There has been an ongoing saga in horse racing just recently in regard to former Champion jockey Davy Russell.
The 38 year old professional jockey, appeared to strike his mount prior to a hurdle race at Tramore back on August the 18th. The incident which was brought to light via social media showed Russell on board Kings Dolly before the race began and while in and amongst other horses in the race he appeared to punch his mount with his right hand.
After the spotlight was put on the incident, with people in uproar at what they had seen, the Irish Turf Club issued Davy Russell with a caution. This wasn’t seen as strong enough treatment though in nature of the offence. The registrar of the National Hunt Steeplechase Committee lodged an appeal after deeming the punishment handed down to Russell was unduly lenient.

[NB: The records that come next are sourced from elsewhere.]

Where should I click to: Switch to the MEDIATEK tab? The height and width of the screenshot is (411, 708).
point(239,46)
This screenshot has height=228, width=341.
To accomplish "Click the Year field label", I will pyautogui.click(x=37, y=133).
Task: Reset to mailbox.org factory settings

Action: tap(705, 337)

The appeals board duly investigated the matter and after some consideration decided a four-day ban was a more appropriate punishment. At first they were going to hand down a five-day ban but felt that Russell had already been put under enough pressure during the whole course of disciplinary proceedings. Davy Russell claimed that he only struck the horse in order to get it back under control and to make it pay attention, prior to the start of the race at Tramore. So is this a regular occurrence, with Russell just unlucky in some ways to be a jockey caught in the act?
According to many in the sport, Russell’s comments lead many to believe that it indeed could be the case. He pointed out prior to the matter being dealt with that he wasn’t sure if everyone on social media understood how thoroughbred racehorses are handled at race time and insisted he would be happy to talk to the Turf Club about this in further detail. So is this a sort of admission by the jockey that it’s not just he who has struck or strikes his mounts, but others do so for the very same reasons.

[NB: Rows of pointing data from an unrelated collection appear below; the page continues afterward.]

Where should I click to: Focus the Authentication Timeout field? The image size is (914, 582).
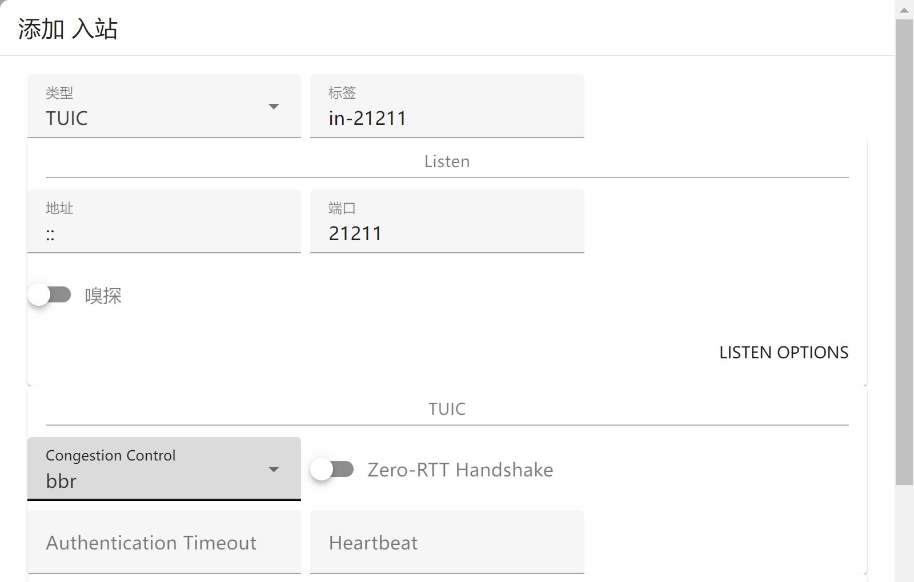[x=164, y=543]
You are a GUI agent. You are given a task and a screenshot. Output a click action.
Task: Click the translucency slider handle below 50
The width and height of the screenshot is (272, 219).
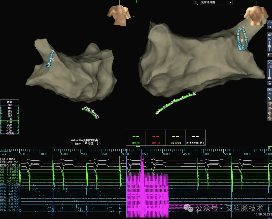click(x=269, y=47)
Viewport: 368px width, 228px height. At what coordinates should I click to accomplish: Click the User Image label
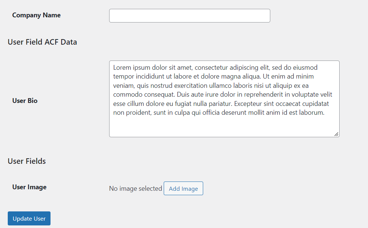pos(29,187)
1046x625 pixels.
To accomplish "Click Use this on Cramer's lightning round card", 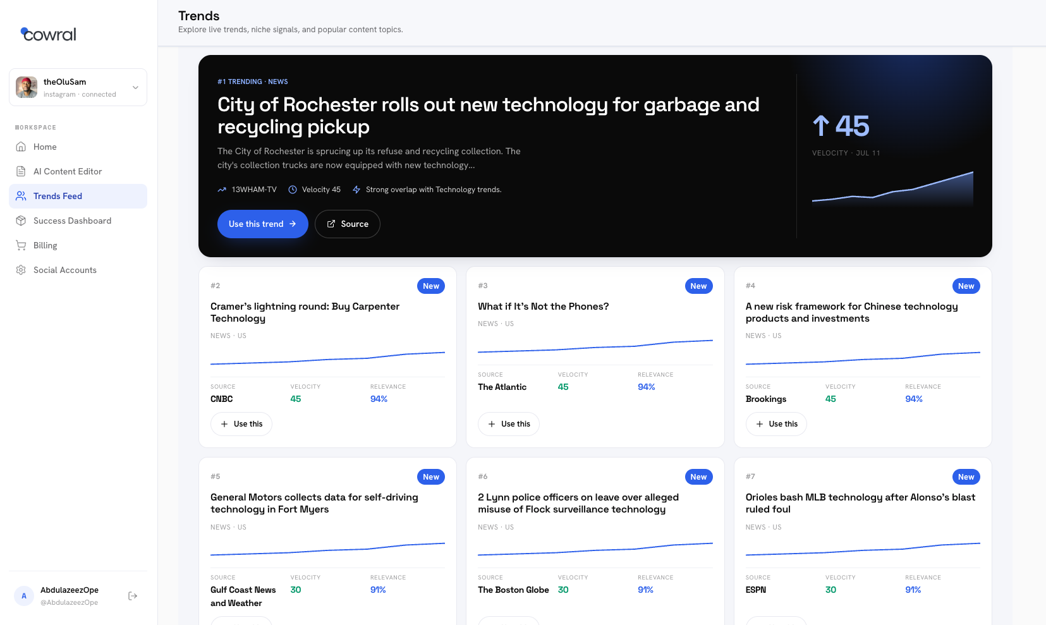I will (x=241, y=424).
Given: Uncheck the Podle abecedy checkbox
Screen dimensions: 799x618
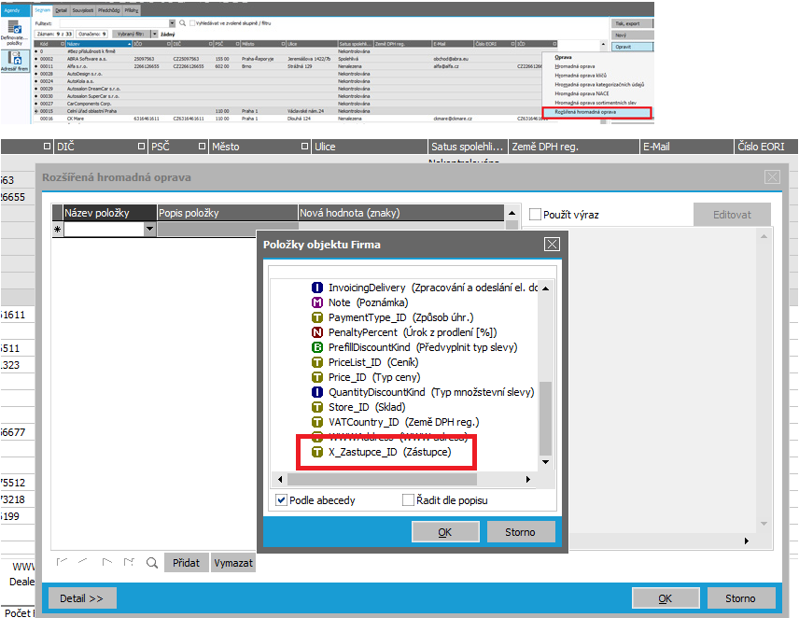Looking at the screenshot, I should tap(282, 500).
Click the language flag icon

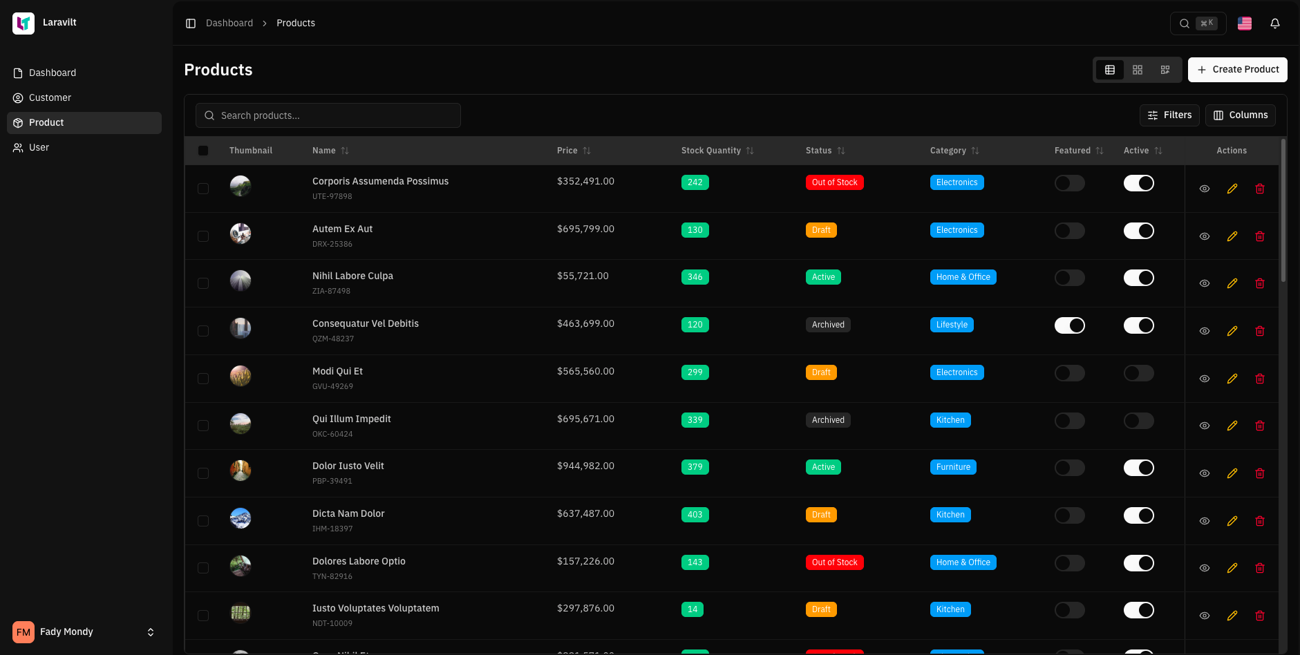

There have long been questions raised about the treatment of horses in the racing environment, with many insisting that jockeys whip the horses too much. So Russell’s behaviour only further exacerbated the whole arguments that in some way the sport is cruel. The RSPCA avy Russell also got involved and felt that the racing authorities must lay down tougher measures in cases that involve animal welfare.
What served to make matters worse was the fact that the case against Russell went on for 18 days and many felt that it only came about due to the incident being a huge talking point on social media, rather than the authorities taking a stand. So there are definitely lessons to be learned on both sides.
One things is for sure, Russell himself not only appeared to, but admitted striking his mount; but said there was no anger or malice. He hinted that this could actually be a regular occurrence within the industry but whether that is correct remains to be seen. People, as well as the authorities, will now be looking to see if they can spot other jockeys committing similar offences so it’s unlikely that we will see this kind of incident occur again in the near future.